• TASK TO CARRY OUT:
Using the data that follows, report how many lines include "screenshot"; output no other text.

• INFORMATION GIVEN:
┄┄┄┄┄┄┄┄┄┄
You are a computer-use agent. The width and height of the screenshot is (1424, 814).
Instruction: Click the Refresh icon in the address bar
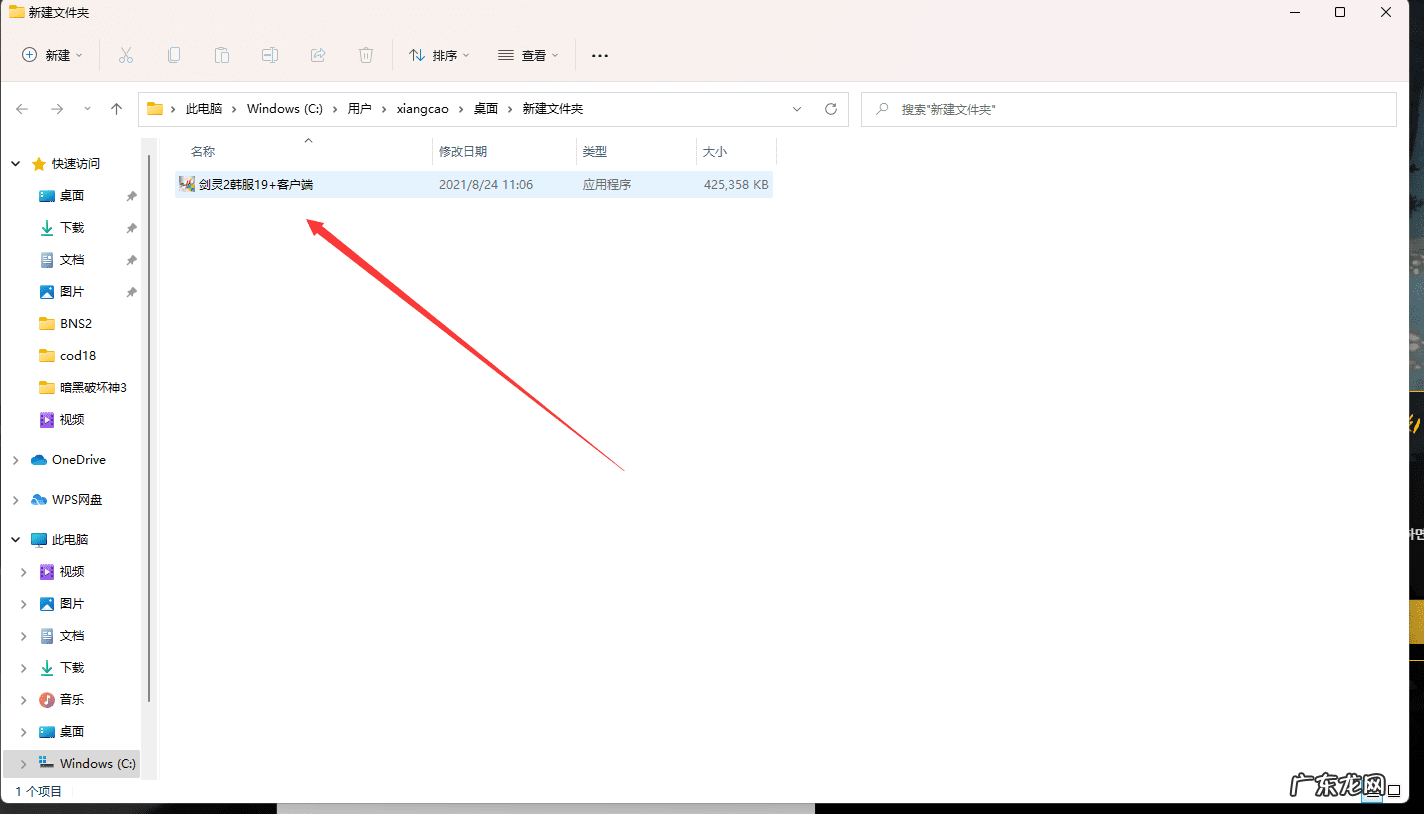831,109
┄┄┄┄┄┄┄┄┄┄
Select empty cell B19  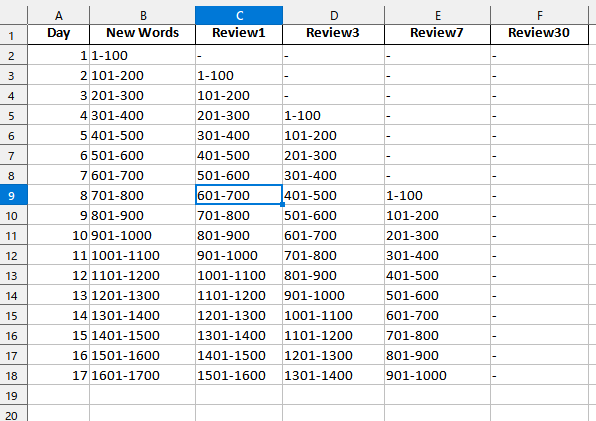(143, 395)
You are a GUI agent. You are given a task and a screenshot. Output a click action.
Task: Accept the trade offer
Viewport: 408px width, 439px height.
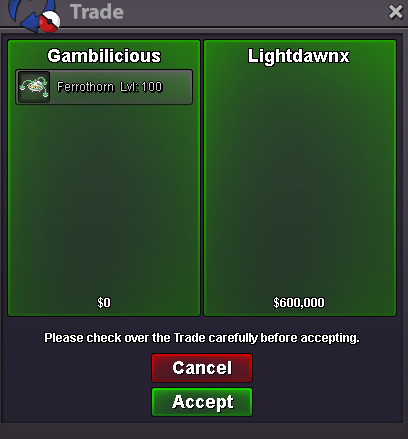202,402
┄┄┄┄┄┄┄┄┄┄
• RESULT FOR THIS TASK:
2